● RECORDS PROVIDED:
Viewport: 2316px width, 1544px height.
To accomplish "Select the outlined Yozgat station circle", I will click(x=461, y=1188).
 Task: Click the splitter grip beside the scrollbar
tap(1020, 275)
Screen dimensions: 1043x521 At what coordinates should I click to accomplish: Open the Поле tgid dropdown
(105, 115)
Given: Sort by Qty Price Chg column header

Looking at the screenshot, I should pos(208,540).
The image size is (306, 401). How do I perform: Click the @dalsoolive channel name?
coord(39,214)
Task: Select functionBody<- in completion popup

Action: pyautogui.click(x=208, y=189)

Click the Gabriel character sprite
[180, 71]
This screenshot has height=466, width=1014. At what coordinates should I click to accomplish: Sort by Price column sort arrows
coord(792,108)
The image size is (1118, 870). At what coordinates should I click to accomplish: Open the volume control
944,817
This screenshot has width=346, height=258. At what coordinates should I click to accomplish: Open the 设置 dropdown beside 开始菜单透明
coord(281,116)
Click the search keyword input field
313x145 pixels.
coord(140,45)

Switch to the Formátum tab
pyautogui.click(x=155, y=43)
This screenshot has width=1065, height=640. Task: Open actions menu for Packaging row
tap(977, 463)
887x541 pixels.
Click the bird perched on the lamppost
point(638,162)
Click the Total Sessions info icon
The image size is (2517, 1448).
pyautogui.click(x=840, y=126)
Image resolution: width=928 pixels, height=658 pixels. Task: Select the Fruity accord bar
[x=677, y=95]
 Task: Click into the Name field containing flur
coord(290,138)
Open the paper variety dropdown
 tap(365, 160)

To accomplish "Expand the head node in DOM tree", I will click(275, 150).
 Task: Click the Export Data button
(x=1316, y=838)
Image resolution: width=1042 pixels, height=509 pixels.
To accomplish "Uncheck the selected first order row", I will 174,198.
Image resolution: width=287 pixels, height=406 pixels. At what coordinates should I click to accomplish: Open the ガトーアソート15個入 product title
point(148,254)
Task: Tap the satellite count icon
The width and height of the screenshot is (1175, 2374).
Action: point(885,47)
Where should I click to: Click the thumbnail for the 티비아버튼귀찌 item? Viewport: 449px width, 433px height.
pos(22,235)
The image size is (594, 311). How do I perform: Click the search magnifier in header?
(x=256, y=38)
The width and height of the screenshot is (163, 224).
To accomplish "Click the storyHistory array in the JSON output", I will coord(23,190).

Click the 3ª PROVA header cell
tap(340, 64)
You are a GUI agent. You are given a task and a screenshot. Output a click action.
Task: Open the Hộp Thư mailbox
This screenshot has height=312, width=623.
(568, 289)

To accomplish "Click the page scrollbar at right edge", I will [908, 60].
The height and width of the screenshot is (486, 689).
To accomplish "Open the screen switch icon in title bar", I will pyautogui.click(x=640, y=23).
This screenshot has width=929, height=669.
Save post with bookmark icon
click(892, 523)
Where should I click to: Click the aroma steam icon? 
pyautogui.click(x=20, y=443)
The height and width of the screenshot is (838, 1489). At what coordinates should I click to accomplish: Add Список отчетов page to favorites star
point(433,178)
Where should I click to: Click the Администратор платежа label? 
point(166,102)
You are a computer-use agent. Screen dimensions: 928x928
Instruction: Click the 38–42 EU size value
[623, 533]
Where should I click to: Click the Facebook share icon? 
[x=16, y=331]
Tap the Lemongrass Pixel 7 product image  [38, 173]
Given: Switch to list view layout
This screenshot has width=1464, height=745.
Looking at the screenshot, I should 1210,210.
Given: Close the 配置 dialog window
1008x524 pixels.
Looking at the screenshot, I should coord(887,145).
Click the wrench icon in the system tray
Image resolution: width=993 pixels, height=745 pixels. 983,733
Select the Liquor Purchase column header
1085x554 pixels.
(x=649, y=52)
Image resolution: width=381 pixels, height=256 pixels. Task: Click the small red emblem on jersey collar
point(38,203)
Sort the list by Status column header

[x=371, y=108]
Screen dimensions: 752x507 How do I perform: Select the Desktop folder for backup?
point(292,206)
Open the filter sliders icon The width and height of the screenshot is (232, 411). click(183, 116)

● WORK TO COMPLETE:
Please rewrite all of the data above, replacing "Screen dimensions:" with "Screen size:" and leaving everything else unchanged.

● SOLUTION TO THE PROBLEM:
Viewport: 2316px width, 1544px height.
To accomplish "Select the outlined Yozgat station circle", I will click(x=461, y=1188).
 Task: Click the splitter grip beside the scrollbar
tap(1020, 275)
Screen size: 1043x521 At what coordinates should I click to accomplish: Open the Поле tgid dropdown
(105, 115)
Given: Sort by Qty Price Chg column header

Looking at the screenshot, I should pos(208,540).
The image size is (306, 401). How do I perform: Click the @dalsoolive channel name?
coord(39,214)
Task: Select functionBody<- in completion popup

Action: pyautogui.click(x=208, y=189)

Click the Gabriel character sprite
[180, 71]
This screenshot has height=466, width=1014. At what coordinates should I click to accomplish: Sort by Price column sort arrows
coord(792,108)
The image size is (1118, 870). At what coordinates should I click to accomplish: Open the volume control
944,817
This screenshot has width=346, height=258. At what coordinates should I click to accomplish: Open the 设置 dropdown beside 开始菜单透明
coord(281,116)
Click the search keyword input field
313x145 pixels.
coord(140,45)

Switch to the Formátum tab
pyautogui.click(x=155, y=43)
This screenshot has width=1065, height=640. Task: Open actions menu for Packaging row
tap(977, 463)
887x541 pixels.
Click the bird perched on the lamppost
point(638,162)
Click the Total Sessions info icon
The image size is (2517, 1448).
pyautogui.click(x=840, y=126)
Image resolution: width=928 pixels, height=658 pixels. Task: Select the Fruity accord bar
[x=677, y=95]
 Task: Click into the Name field containing flur
coord(290,138)
Open the paper variety dropdown
 tap(365, 160)

To accomplish "Expand the head node in DOM tree", I will click(275, 150).
 Task: Click the Export Data button
(x=1316, y=838)
Image resolution: width=1042 pixels, height=509 pixels.
To accomplish "Uncheck the selected first order row", I will 174,198.
Image resolution: width=287 pixels, height=406 pixels. At what coordinates should I click to accomplish: Open the ガトーアソート15個入 product title
point(148,254)
Task: Tap the satellite count icon
The width and height of the screenshot is (1175, 2374).
Action: point(885,47)
Where should I click to: Click the thumbnail for the 티비아버튼귀찌 item? Viewport: 449px width, 433px height.
pos(22,235)
The image size is (594, 311). How do I perform: Click the search magnifier in header?
(x=256, y=38)
The width and height of the screenshot is (163, 224).
To accomplish "Click the storyHistory array in the JSON output", I will coord(23,190).

Click the 3ª PROVA header cell
tap(340, 64)
You are a GUI agent. You are given a task and a screenshot. Output a click action.
Task: Open the Hộp Thư mailbox
This screenshot has height=312, width=623.
(568, 289)

To accomplish "Click the page scrollbar at right edge", I will [908, 60].
The height and width of the screenshot is (486, 689).
To accomplish "Open the screen switch icon in title bar", I will pyautogui.click(x=640, y=23).
This screenshot has width=929, height=669.
Save post with bookmark icon
click(892, 523)
Where should I click to: Click the aroma steam icon? 
pyautogui.click(x=20, y=443)
The height and width of the screenshot is (838, 1489). At what coordinates should I click to accomplish: Add Список отчетов page to favorites star
point(433,178)
Where should I click to: Click the Администратор платежа label? 
point(166,102)
You are a computer-use agent. Screen size: 928x928
Instruction: Click the 38–42 EU size value
[623, 533]
Where should I click to: Click the Facebook share icon? 
[x=16, y=331]
Tap the Lemongrass Pixel 7 product image  [38, 173]
Given: Switch to list view layout
This screenshot has width=1464, height=745.
Looking at the screenshot, I should 1210,210.
Given: Close the 配置 dialog window
1008x524 pixels.
Looking at the screenshot, I should coord(887,145).
Click the wrench icon in the system tray
Image resolution: width=993 pixels, height=745 pixels. 983,733
Select the Liquor Purchase column header
1085x554 pixels.
(x=649, y=52)
Image resolution: width=381 pixels, height=256 pixels. Task: Click the small red emblem on jersey collar
point(38,203)
Sort the list by Status column header

[x=371, y=108]
Screen size: 752x507 How do I perform: Select the Desktop folder for backup?
point(292,206)
Open the filter sliders icon The width and height of the screenshot is (232, 411). click(183, 116)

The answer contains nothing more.